_Required work_
What the task needs is the data below, written out verbatim.

_Input data_
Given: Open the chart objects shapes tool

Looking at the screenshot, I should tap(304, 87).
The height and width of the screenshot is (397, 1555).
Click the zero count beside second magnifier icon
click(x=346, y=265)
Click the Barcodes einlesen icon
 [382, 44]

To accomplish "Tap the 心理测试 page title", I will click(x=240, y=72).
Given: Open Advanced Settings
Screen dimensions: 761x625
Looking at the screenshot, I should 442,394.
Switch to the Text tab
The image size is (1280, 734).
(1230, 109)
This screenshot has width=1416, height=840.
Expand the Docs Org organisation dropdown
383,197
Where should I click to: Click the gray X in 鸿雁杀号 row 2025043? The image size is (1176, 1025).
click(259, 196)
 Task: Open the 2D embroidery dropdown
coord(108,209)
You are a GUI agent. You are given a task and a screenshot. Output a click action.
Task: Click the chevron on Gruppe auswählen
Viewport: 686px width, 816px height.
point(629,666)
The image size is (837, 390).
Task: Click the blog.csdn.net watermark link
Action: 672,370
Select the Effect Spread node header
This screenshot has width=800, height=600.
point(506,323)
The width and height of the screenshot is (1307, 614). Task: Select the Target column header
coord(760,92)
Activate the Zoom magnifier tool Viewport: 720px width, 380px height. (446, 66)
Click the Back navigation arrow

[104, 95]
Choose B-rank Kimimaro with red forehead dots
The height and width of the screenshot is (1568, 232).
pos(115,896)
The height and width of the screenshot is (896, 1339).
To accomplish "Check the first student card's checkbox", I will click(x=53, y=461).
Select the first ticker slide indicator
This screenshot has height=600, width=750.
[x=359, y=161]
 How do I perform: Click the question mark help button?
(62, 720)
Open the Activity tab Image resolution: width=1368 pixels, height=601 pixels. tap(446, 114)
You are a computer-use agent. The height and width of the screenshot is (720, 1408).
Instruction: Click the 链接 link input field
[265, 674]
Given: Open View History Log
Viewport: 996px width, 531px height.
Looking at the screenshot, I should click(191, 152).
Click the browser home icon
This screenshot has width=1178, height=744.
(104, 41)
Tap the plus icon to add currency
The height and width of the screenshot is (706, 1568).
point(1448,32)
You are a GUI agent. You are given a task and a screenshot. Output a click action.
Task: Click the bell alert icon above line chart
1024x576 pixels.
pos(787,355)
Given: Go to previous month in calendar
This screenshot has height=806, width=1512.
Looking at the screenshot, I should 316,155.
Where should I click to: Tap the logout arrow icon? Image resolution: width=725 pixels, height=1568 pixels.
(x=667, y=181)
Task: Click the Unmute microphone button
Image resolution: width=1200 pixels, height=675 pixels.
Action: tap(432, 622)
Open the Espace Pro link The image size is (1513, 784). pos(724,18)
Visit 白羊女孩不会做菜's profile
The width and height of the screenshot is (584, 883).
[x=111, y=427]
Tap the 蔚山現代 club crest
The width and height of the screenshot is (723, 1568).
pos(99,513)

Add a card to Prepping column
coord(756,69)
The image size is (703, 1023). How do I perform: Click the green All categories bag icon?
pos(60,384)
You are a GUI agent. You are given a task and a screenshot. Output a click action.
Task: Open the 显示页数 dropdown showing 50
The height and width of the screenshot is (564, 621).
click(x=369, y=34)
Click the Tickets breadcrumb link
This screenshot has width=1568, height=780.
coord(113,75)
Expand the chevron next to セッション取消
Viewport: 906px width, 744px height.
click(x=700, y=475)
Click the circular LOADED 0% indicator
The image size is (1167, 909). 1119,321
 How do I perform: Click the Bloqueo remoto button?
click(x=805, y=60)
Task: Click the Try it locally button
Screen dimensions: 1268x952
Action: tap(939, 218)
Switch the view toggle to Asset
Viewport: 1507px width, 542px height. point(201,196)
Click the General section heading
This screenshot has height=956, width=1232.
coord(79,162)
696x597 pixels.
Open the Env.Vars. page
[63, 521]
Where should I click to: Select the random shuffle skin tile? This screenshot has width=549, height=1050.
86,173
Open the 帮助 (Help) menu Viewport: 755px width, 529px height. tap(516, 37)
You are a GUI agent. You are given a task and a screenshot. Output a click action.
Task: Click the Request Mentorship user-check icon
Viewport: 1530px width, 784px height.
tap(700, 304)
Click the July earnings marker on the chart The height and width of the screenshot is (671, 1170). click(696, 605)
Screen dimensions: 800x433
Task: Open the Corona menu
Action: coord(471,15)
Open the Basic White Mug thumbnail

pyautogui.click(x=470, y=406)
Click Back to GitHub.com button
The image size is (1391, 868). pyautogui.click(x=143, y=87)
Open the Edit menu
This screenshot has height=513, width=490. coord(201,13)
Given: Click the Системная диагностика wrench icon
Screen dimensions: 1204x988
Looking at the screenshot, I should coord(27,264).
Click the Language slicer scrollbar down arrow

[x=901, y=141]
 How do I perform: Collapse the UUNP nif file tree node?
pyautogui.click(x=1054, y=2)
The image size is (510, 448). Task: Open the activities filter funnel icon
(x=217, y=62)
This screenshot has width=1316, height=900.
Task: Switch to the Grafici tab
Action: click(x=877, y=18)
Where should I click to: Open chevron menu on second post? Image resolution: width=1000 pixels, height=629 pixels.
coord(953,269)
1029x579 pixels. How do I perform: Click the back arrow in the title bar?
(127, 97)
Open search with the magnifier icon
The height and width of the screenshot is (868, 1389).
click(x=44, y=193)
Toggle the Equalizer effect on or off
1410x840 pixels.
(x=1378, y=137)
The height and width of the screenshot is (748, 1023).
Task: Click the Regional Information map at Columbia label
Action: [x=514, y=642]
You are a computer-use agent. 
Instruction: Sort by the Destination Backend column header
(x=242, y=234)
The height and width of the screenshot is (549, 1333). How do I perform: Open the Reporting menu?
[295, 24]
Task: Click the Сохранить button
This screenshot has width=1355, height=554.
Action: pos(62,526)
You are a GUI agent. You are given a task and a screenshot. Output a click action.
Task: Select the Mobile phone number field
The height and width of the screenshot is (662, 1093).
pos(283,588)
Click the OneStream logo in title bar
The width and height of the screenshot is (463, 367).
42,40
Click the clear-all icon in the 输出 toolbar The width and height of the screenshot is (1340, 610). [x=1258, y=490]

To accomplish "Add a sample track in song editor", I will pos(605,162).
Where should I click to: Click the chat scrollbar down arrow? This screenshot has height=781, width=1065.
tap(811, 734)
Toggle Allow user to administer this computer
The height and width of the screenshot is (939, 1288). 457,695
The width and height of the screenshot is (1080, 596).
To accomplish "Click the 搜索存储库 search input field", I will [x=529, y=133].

_Answer section_
Given: Open the chart objects shapes tool

Looking at the screenshot, I should tap(304, 87).
The height and width of the screenshot is (397, 1555).
Click the zero count beside second magnifier icon
click(x=346, y=265)
Click the Barcodes einlesen icon
 [382, 44]

To accomplish "Tap the 心理测试 page title", I will click(x=240, y=72).
Given: Open Advanced Settings
Screen dimensions: 761x625
Looking at the screenshot, I should 442,394.
Switch to the Text tab
The image size is (1280, 734).
(1230, 109)
This screenshot has width=1416, height=840.
Expand the Docs Org organisation dropdown
383,197
Where should I click to: Click the gray X in 鸿雁杀号 row 2025043? The image size is (1176, 1025).
click(259, 196)
 Task: Open the 2D embroidery dropdown
coord(108,209)
You are a GUI agent. You are given a task and a screenshot. Output a click action.
Task: Click the chevron on Gruppe auswählen
Viewport: 686px width, 816px height.
point(629,666)
The image size is (837, 390).
Task: Click the blog.csdn.net watermark link
Action: 672,370
Select the Effect Spread node header
This screenshot has width=800, height=600.
point(506,323)
The width and height of the screenshot is (1307, 614). Task: Select the Target column header
coord(760,92)
Activate the Zoom magnifier tool Viewport: 720px width, 380px height. (446, 66)
Click the Back navigation arrow

[104, 95]
Choose B-rank Kimimaro with red forehead dots
The height and width of the screenshot is (1568, 232).
pos(115,896)
The height and width of the screenshot is (896, 1339).
To accomplish "Check the first student card's checkbox", I will click(x=53, y=461).
Select the first ticker slide indicator
This screenshot has height=600, width=750.
[x=359, y=161]
 How do I perform: Click the question mark help button?
(62, 720)
Open the Activity tab Image resolution: width=1368 pixels, height=601 pixels. tap(446, 114)
You are a computer-use agent. The height and width of the screenshot is (720, 1408).
Instruction: Click the 链接 link input field
[265, 674]
Given: Open View History Log
Viewport: 996px width, 531px height.
Looking at the screenshot, I should click(191, 152).
Click the browser home icon
This screenshot has width=1178, height=744.
(104, 41)
Tap the plus icon to add currency
The height and width of the screenshot is (706, 1568).
point(1448,32)
You are a GUI agent. You are given a task and a screenshot. Output a click action.
Task: Click the bell alert icon above line chart
1024x576 pixels.
pos(787,355)
Given: Go to previous month in calendar
This screenshot has height=806, width=1512.
Looking at the screenshot, I should 316,155.
Where should I click to: Tap the logout arrow icon? Image resolution: width=725 pixels, height=1568 pixels.
(x=667, y=181)
Task: Click the Unmute microphone button
Image resolution: width=1200 pixels, height=675 pixels.
Action: tap(432, 622)
Open the Espace Pro link The image size is (1513, 784). pos(724,18)
Visit 白羊女孩不会做菜's profile
The width and height of the screenshot is (584, 883).
[x=111, y=427]
Tap the 蔚山現代 club crest
The width and height of the screenshot is (723, 1568).
pos(99,513)

Add a card to Prepping column
coord(756,69)
The image size is (703, 1023). How do I perform: Click the green All categories bag icon?
pos(60,384)
You are a GUI agent. You are given a task and a screenshot. Output a click action.
Task: Open the 显示页数 dropdown showing 50
The height and width of the screenshot is (564, 621).
click(x=369, y=34)
Click the Tickets breadcrumb link
This screenshot has width=1568, height=780.
coord(113,75)
Expand the chevron next to セッション取消
Viewport: 906px width, 744px height.
click(x=700, y=475)
Click the circular LOADED 0% indicator
The image size is (1167, 909). 1119,321
 How do I perform: Click the Bloqueo remoto button?
click(x=805, y=60)
Task: Click the Try it locally button
Screen dimensions: 1268x952
Action: tap(939, 218)
Switch the view toggle to Asset
Viewport: 1507px width, 542px height. point(201,196)
Click the General section heading
This screenshot has height=956, width=1232.
coord(79,162)
696x597 pixels.
Open the Env.Vars. page
[63, 521]
Where should I click to: Select the random shuffle skin tile? This screenshot has width=549, height=1050.
86,173
Open the 帮助 (Help) menu Viewport: 755px width, 529px height. tap(516, 37)
You are a GUI agent. You are given a task and a screenshot. Output a click action.
Task: Click the Request Mentorship user-check icon
Viewport: 1530px width, 784px height.
tap(700, 304)
Click the July earnings marker on the chart The height and width of the screenshot is (671, 1170). click(696, 605)
Screen dimensions: 800x433
Task: Open the Corona menu
Action: coord(471,15)
Open the Basic White Mug thumbnail

pyautogui.click(x=470, y=406)
Click Back to GitHub.com button
The image size is (1391, 868). pyautogui.click(x=143, y=87)
Open the Edit menu
This screenshot has height=513, width=490. coord(201,13)
Given: Click the Системная диагностика wrench icon
Screen dimensions: 1204x988
Looking at the screenshot, I should coord(27,264).
Click the Language slicer scrollbar down arrow

[x=901, y=141]
 How do I perform: Collapse the UUNP nif file tree node?
pyautogui.click(x=1054, y=2)
The image size is (510, 448). Task: Open the activities filter funnel icon
(x=217, y=62)
This screenshot has width=1316, height=900.
Task: Switch to the Grafici tab
Action: click(x=877, y=18)
Where should I click to: Open chevron menu on second post? Image resolution: width=1000 pixels, height=629 pixels.
coord(953,269)
1029x579 pixels. How do I perform: Click the back arrow in the title bar?
(127, 97)
Open search with the magnifier icon
The height and width of the screenshot is (868, 1389).
click(x=44, y=193)
Toggle the Equalizer effect on or off
1410x840 pixels.
(x=1378, y=137)
The height and width of the screenshot is (748, 1023).
Task: Click the Regional Information map at Columbia label
Action: [x=514, y=642]
You are a computer-use agent. 
Instruction: Sort by the Destination Backend column header
(x=242, y=234)
The height and width of the screenshot is (549, 1333). How do I perform: Open the Reporting menu?
[295, 24]
Task: Click the Сохранить button
This screenshot has width=1355, height=554.
Action: pos(62,526)
You are a GUI agent. You are given a task and a screenshot. Output a click action.
Task: Select the Mobile phone number field
The height and width of the screenshot is (662, 1093).
pos(283,588)
Click the OneStream logo in title bar
The width and height of the screenshot is (463, 367).
42,40
Click the clear-all icon in the 输出 toolbar The width and height of the screenshot is (1340, 610). [x=1258, y=490]

To accomplish "Add a sample track in song editor", I will pos(605,162).
Where should I click to: Click the chat scrollbar down arrow? This screenshot has height=781, width=1065.
tap(811, 734)
Toggle Allow user to administer this computer
The height and width of the screenshot is (939, 1288). 457,695
The width and height of the screenshot is (1080, 596).
To accomplish "Click the 搜索存储库 search input field", I will [x=529, y=133].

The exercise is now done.